Question to the Department of Health and Social Care:
To ask the Secretary of State for Health and Social Care, what steps he is taking to support public health action to tackle tuberculosis.
The UK Health Security Agency (UKHSA) and NHS England’s joint tuberculosis (TB) action plan for England details actions to achieve a 90% reduction in people with TB by 2035 and is aligned with the World Health Organization’s elimination targets. The plan is available at the following link:
The United Kingdom’s pre-entry TB screening programme operates in 102 countries to reduce the importation of TB by screening applicants for long term visas from high TB incidence countries. People are screened in line with the UK Tuberculosis Technical Instructions, which are available at the following link:
Active TB disease can be prevented by identifying, testing, and treating people with TB infection. People who are close contacts of individuals with infectious TB are also tested for infection, so they can be treated before the disease develops.
NHS England’s national latent TB testing programme for migrants from high incidence countries operates in 27 of the 42 integrated care board areas in England.
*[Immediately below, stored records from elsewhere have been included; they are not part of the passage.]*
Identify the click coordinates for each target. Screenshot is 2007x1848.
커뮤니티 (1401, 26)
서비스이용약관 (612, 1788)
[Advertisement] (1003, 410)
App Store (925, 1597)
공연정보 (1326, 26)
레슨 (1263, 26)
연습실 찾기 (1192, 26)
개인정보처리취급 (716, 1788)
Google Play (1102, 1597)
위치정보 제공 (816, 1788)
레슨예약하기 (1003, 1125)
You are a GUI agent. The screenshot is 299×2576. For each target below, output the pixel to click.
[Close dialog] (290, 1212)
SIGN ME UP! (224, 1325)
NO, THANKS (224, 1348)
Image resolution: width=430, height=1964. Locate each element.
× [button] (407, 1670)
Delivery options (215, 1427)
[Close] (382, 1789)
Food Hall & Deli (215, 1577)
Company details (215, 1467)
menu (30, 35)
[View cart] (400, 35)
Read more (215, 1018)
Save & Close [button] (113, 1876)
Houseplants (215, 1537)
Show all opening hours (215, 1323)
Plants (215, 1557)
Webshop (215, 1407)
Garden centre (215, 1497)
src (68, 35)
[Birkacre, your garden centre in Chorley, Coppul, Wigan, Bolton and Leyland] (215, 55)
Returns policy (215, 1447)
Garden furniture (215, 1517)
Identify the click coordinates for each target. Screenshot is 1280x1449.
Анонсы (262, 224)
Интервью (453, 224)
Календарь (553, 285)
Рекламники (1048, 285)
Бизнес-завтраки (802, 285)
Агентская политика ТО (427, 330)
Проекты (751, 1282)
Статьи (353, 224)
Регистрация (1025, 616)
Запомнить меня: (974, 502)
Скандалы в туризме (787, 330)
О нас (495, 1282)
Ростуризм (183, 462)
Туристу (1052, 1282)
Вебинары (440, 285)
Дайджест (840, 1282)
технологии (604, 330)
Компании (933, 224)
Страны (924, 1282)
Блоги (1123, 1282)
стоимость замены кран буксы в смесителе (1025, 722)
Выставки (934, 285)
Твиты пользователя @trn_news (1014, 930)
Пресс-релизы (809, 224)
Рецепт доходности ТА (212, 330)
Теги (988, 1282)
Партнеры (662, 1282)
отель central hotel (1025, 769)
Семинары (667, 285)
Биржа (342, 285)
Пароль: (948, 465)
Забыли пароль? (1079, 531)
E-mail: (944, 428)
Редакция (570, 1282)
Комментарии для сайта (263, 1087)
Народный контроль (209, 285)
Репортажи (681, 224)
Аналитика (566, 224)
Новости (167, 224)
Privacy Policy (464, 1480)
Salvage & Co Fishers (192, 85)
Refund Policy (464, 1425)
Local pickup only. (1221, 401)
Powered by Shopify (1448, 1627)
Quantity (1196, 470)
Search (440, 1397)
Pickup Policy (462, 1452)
In March 2025, NHS England and The Royal National Orthopaedic Hospital published a Getting it Right First Time review of TB services, which included a series of recommendations to reduce unwarranted variation in clinical practice and improve care, especially to underserved populations. The report is available at the following link: https://www.england.nhs.uk/wp-content/uploads/2025/03/girft-review-of-tuberculosis-national-report.pdf
The UKHSA, in collaboration with key stakeholders, is leading work to develop a new national action plan for 2026 to 2031, which includes a call for evidence.